David Coleman Column: My son used to be so placid but he's changed since split with dad
I HAD to separate from my husband due to a very verbally abusive marriage. While I did find the first year hard, I seemed to still have a very balanced little boy. But in the past year it's been very tough going. He is now four years of age.
He had his first full week away from me in September 2012 and since then his behaviour when we go on visits to friends, parks, the pool and so on has been a real struggle.
He throws tantrums if he can't get something he wants, kicks me and uses bad language. I do like to get out with him as I am a lone parent but find when I get home I feel terrible.
He spends every second weekend with his dad, who gives in to him and buys him whatever he wants.
His dad seems to have no routine with him. I can't ask his dad to do as I do as it only causes an argument, so I just parent the way I do and leave it at that.
He used to be such a placid little boy and I always had a great routine with him. It's just his behaviour that I find hard.
IN YOUR house things sound relatively settled and routined. You sound like you have clear expectations of your son and his behaviour. However, from what you describe, his dad takes a much more laissez-faire approach. The week he spent away from you sounds like it may have been quite distressing for him.
A week is a long time to be away at his age. I'm guessing you got little feedback about what happened during that week but it may have been difficult for both him and his dad, neither of whom was used to the other.
Perhaps your son has been acting out his distress since then.
Alternatively, or as well, it may be that since he has been spending more time with his dad, your son has become confused, learning a very different message from his dad, akin to "you can do what you like".
Naturally this would be an appealing message for a child to hear and one that they then are likely to replicate in other situations.
I think you are correct to recognise that you can't really influence what happens in his dad's house at the moment.

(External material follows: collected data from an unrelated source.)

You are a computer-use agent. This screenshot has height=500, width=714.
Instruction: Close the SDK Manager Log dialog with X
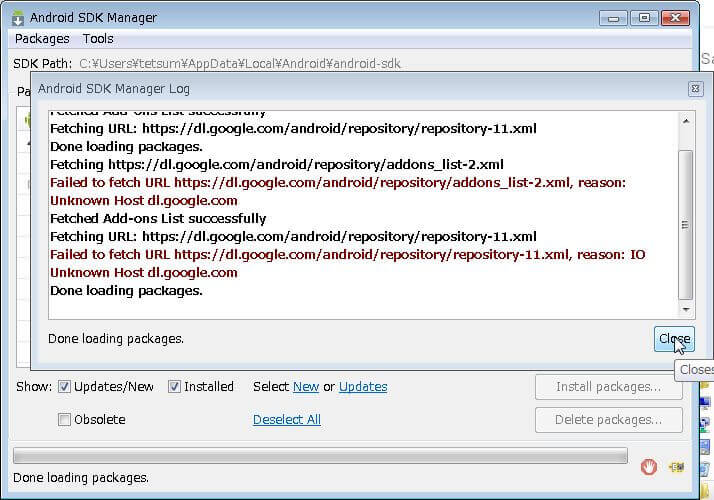695,89
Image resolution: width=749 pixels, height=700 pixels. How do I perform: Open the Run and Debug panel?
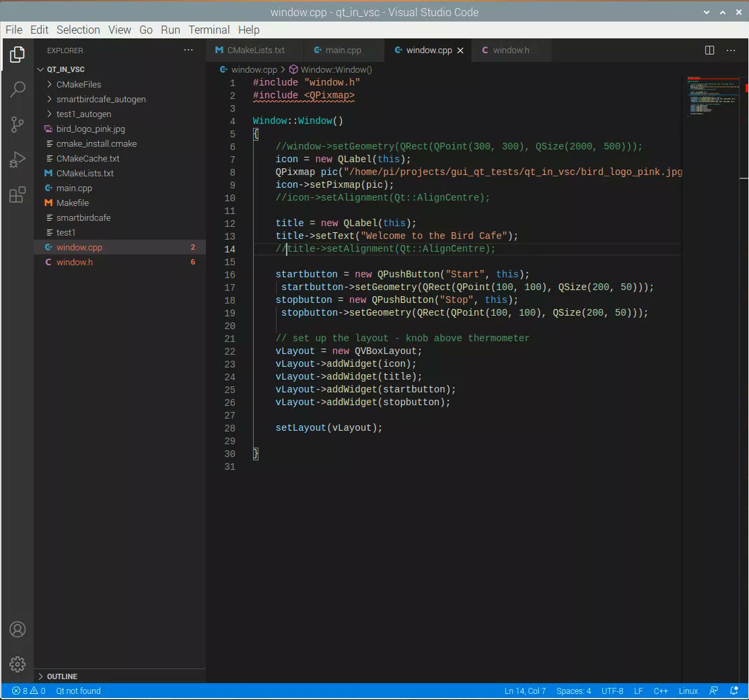17,160
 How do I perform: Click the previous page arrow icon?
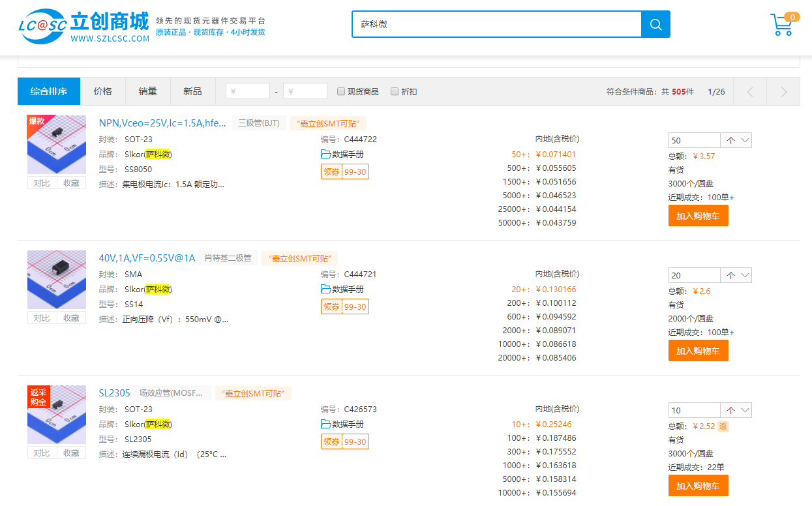749,91
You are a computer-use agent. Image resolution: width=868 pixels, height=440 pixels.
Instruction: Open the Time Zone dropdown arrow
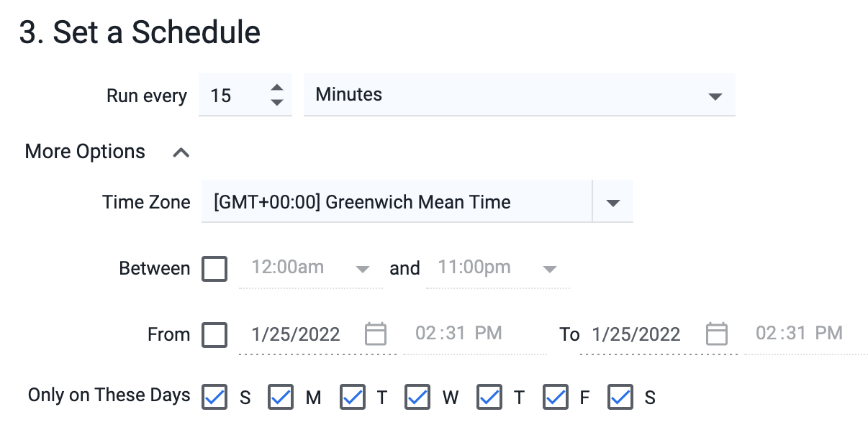[612, 203]
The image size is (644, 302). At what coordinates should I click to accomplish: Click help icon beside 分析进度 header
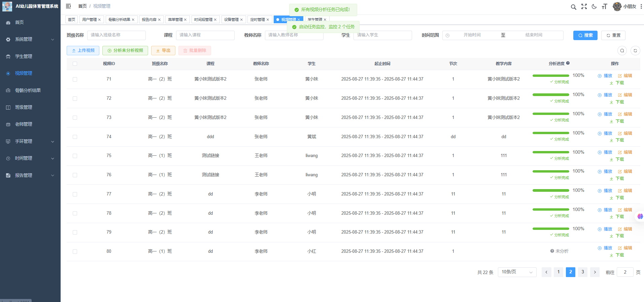coord(568,63)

You can only have an effect in your own house.
Down the line, your relationship with his dad might become easier and then it might be possible to suggest ways of dealing with your son to try to increase the consistency of his experience in the two homes.
For now, though, you need to stick quite firmly with your own approach of being kind but determined about what behaviours are acceptable and what behaviours are not.
The good news is that children are very adaptable and flexible and most of them will quickly realise that you can behave one way in one environment, but that you may have to behave a different way in another environment because the rules and expectations may be different.
It is essential that the rules in your house are clear and are predictably and consistently enforced.
At his age he needs to learn from experience that behaviours like hitting, kicking or cursing will have negative consequences for him, such as not being brought out for trips or visits, not being allowed to continue to play with friends for short periods and so on.
Help him to recognise when he feels frustrated or angry at times, but then remind him that he can tell you in words without having to show you by kicking, for example. Then work really hard to catch him being good so that you can praise and reward this behaviour instead.
Having a strong routine in your home is a very good thing, too, as the regularity and predictability of his experiences with you will help him to slot back into his normal, good behaviour with you sooner.